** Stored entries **
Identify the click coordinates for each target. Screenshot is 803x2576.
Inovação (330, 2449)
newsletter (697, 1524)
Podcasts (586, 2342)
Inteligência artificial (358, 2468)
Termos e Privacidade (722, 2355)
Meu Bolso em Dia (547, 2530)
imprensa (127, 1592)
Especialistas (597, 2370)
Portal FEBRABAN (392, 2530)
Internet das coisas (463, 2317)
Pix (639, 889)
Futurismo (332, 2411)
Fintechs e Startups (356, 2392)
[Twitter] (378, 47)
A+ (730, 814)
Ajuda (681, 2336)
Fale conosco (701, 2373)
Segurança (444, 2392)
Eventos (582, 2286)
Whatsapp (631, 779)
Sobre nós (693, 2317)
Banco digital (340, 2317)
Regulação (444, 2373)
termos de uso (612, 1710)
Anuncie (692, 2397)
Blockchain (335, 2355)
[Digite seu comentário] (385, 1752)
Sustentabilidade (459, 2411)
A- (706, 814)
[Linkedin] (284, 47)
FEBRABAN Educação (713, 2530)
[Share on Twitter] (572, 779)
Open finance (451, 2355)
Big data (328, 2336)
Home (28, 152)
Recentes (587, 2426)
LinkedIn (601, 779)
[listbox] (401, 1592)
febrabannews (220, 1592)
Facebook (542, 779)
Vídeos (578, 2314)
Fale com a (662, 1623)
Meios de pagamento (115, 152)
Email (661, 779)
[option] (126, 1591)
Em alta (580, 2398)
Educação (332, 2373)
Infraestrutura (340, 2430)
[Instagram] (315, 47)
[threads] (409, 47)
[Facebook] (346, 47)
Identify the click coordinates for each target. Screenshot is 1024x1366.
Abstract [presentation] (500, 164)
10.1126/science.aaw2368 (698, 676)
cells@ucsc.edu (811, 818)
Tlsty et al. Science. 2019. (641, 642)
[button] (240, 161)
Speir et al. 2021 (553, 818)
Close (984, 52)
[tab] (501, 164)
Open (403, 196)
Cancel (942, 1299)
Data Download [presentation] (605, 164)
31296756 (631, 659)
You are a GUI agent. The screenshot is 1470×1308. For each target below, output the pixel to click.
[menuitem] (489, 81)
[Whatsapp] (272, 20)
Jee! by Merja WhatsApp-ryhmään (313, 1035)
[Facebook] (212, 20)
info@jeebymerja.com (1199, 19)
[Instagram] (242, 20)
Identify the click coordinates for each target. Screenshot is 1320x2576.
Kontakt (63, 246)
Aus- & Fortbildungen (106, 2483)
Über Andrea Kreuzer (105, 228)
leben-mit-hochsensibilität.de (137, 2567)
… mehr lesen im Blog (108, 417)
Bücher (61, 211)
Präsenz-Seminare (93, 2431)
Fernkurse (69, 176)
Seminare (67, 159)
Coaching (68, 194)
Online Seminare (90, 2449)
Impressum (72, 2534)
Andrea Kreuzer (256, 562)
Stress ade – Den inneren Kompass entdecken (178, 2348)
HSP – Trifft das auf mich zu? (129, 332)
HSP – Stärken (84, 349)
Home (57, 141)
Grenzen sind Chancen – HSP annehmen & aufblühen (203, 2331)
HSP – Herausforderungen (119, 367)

** Work to be completed **
From the line holding "Impressum (72, 2534)" to the last line of the records, quote each line exactly and add nothing.

** Solution below **
Impressum (72, 2534)
Andrea Kreuzer (256, 562)
Stress ade – Den inneren Kompass entdecken (178, 2348)
HSP – Trifft das auf mich zu? (129, 332)
HSP – Stärken (84, 349)
Home (57, 141)
Grenzen sind Chancen – HSP annehmen & aufblühen (203, 2331)
HSP – Herausforderungen (119, 367)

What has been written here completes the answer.